(Saved entries)
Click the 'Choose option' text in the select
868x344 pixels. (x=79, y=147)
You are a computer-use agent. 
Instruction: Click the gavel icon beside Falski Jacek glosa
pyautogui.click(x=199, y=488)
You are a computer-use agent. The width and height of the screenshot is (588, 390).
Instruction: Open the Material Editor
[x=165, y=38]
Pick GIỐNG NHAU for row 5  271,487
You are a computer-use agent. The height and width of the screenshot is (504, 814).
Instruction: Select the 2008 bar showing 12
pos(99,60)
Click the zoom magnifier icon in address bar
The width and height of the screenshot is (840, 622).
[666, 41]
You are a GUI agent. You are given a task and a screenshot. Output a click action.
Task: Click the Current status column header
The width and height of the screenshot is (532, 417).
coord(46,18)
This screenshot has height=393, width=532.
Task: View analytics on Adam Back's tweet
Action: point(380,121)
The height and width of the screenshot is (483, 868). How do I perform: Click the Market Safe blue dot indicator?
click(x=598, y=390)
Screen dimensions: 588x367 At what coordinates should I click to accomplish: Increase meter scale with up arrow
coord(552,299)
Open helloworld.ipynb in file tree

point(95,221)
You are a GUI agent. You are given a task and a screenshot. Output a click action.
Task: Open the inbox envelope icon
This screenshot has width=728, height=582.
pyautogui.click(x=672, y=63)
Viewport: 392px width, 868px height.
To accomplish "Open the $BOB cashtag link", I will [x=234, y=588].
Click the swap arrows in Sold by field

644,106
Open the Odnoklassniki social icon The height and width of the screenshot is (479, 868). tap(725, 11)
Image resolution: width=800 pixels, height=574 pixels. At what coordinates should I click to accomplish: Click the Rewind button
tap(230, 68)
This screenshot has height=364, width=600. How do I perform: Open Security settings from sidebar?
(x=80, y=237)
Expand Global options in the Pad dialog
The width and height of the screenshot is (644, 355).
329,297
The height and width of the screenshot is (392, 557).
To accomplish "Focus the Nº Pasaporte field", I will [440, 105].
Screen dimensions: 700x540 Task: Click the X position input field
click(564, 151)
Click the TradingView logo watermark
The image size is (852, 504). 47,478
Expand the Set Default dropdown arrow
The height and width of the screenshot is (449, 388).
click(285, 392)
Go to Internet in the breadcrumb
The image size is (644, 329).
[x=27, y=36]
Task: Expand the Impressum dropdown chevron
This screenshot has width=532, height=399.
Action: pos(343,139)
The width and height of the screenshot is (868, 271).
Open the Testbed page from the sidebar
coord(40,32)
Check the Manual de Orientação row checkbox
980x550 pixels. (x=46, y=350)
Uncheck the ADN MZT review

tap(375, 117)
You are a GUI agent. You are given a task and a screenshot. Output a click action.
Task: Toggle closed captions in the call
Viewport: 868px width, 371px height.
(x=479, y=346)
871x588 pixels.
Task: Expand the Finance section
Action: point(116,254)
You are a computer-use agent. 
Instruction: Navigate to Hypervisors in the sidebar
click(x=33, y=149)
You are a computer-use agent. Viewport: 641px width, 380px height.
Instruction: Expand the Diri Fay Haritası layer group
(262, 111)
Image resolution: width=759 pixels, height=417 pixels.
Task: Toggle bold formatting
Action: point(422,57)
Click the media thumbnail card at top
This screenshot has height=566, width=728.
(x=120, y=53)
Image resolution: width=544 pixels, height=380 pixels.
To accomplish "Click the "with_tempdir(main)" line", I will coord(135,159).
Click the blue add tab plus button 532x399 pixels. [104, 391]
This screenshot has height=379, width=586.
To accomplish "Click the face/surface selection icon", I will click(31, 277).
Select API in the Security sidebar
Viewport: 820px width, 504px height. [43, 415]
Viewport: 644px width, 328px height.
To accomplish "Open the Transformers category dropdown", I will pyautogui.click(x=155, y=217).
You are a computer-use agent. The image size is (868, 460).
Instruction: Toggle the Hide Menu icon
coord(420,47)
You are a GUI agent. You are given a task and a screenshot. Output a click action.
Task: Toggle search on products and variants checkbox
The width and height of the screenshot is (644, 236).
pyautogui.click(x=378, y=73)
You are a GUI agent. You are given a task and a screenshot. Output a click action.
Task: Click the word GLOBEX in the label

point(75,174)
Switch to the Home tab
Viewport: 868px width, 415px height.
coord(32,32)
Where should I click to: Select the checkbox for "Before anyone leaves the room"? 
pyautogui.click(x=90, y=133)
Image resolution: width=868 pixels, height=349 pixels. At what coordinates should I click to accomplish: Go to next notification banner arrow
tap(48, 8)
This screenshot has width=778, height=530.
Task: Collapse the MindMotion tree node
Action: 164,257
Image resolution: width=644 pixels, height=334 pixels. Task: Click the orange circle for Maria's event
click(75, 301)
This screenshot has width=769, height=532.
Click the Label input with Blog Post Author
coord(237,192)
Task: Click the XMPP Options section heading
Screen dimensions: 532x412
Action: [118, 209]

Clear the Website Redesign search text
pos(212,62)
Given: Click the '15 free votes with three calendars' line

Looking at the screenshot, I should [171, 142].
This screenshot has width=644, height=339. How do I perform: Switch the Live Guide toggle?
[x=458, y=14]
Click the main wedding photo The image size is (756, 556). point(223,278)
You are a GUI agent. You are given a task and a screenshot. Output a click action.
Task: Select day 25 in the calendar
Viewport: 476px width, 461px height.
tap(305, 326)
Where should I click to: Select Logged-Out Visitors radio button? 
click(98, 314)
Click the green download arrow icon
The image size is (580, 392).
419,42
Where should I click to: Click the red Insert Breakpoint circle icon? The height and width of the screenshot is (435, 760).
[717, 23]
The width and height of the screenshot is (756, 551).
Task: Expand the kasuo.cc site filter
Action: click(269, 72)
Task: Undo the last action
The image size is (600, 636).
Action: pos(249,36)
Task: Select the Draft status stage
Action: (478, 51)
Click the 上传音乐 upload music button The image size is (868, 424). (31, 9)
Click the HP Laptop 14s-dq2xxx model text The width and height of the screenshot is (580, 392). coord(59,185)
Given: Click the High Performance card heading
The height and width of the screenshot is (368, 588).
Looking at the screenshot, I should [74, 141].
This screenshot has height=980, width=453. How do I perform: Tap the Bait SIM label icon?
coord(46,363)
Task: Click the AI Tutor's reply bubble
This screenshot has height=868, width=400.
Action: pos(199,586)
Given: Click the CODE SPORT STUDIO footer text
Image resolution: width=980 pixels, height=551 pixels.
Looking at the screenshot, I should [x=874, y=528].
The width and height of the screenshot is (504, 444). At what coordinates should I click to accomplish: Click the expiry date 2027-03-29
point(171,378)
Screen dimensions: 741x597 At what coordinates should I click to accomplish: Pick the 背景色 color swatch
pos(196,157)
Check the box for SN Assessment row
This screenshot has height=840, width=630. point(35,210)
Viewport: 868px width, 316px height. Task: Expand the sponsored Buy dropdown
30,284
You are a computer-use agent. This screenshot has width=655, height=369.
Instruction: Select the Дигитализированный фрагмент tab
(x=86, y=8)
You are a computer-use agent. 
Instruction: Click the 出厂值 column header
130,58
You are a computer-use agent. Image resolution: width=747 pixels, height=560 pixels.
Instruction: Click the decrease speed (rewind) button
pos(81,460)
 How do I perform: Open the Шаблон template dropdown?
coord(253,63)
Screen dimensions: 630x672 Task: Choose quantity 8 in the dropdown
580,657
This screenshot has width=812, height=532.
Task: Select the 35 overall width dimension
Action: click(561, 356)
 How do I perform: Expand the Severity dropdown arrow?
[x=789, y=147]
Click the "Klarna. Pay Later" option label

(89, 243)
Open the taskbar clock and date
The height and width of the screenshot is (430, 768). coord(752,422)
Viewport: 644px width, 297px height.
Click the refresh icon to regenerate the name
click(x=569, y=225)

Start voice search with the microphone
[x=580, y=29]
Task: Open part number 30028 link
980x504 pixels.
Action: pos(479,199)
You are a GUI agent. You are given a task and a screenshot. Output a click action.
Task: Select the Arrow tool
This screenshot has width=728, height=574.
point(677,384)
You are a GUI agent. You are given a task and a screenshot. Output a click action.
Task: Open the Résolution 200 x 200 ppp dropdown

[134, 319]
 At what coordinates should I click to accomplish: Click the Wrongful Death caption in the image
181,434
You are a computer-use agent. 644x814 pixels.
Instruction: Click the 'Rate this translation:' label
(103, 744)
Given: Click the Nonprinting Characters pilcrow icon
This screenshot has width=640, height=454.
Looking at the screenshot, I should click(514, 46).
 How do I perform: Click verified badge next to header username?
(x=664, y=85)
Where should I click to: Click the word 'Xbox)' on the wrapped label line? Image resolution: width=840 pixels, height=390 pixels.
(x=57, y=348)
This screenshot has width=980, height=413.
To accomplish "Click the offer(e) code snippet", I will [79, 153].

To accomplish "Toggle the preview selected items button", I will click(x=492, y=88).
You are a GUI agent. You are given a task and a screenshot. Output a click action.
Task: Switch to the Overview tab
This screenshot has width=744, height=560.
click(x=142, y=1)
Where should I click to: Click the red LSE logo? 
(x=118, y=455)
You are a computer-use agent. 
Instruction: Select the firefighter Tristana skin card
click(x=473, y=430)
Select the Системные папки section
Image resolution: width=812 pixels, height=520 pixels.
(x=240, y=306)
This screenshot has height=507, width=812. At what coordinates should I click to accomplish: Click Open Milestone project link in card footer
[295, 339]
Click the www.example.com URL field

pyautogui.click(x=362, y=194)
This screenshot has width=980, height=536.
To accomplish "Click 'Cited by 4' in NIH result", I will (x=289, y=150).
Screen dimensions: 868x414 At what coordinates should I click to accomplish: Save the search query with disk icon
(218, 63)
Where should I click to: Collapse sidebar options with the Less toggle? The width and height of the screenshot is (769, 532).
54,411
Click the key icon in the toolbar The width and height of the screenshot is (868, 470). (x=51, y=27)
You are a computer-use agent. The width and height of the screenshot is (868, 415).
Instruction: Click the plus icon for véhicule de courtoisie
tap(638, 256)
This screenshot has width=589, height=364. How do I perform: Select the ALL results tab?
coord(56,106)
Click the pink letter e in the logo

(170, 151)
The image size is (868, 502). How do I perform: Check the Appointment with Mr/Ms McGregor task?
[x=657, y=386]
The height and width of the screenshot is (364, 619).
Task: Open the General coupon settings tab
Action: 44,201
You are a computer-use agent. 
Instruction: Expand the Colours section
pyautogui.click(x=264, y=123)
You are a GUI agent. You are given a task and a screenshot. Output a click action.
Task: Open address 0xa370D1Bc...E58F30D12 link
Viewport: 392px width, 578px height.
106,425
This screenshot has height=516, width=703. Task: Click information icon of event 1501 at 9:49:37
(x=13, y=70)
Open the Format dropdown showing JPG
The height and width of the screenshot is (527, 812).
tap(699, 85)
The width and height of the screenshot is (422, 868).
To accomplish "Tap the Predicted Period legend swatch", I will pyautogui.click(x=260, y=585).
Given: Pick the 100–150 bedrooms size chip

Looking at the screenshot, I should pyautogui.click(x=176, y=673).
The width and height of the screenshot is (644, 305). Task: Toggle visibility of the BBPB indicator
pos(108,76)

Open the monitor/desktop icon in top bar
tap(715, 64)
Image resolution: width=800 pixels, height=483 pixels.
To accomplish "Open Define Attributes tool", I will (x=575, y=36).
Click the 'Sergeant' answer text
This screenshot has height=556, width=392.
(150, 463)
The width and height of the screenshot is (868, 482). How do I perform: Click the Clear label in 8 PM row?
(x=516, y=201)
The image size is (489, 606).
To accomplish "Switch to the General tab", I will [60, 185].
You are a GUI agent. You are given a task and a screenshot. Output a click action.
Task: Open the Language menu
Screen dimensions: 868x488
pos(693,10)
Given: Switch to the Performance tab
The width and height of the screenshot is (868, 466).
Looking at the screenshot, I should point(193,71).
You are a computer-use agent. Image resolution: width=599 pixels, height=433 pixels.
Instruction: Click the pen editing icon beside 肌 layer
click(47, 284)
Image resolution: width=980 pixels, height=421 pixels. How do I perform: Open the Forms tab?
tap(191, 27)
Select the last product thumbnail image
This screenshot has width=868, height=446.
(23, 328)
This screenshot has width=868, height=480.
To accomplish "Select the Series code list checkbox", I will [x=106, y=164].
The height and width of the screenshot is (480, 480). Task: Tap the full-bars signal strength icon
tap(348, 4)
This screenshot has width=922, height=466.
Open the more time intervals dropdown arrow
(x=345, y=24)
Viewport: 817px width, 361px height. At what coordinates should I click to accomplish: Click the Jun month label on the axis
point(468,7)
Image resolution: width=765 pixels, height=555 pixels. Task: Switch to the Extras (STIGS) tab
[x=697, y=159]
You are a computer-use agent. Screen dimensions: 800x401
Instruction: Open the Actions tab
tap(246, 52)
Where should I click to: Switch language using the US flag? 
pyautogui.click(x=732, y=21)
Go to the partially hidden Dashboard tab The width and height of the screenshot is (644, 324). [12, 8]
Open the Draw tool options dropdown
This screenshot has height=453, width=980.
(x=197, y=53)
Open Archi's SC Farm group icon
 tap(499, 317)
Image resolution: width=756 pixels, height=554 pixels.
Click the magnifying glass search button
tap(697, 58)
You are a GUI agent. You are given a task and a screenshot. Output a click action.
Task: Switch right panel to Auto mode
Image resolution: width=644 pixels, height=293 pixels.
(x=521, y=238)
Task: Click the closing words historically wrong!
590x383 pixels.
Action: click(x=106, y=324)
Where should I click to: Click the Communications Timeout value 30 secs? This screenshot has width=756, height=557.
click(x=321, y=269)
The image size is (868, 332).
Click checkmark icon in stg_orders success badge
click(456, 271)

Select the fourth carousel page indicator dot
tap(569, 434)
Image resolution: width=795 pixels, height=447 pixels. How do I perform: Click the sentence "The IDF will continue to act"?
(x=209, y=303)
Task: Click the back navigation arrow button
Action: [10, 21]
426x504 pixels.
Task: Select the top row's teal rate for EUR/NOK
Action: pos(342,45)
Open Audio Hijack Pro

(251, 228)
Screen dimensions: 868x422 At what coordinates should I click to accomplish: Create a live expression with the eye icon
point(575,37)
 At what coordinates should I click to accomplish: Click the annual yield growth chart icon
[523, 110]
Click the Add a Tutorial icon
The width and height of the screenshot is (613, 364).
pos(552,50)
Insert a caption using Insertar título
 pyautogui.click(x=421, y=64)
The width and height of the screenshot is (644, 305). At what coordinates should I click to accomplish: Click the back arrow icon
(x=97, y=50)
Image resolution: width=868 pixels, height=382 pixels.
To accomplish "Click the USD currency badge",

#### [EXERCISE BRIEF]
Tally the lines of the records that contain the word "last" and state the total alone.

#### [EXERCISE RESULT]
2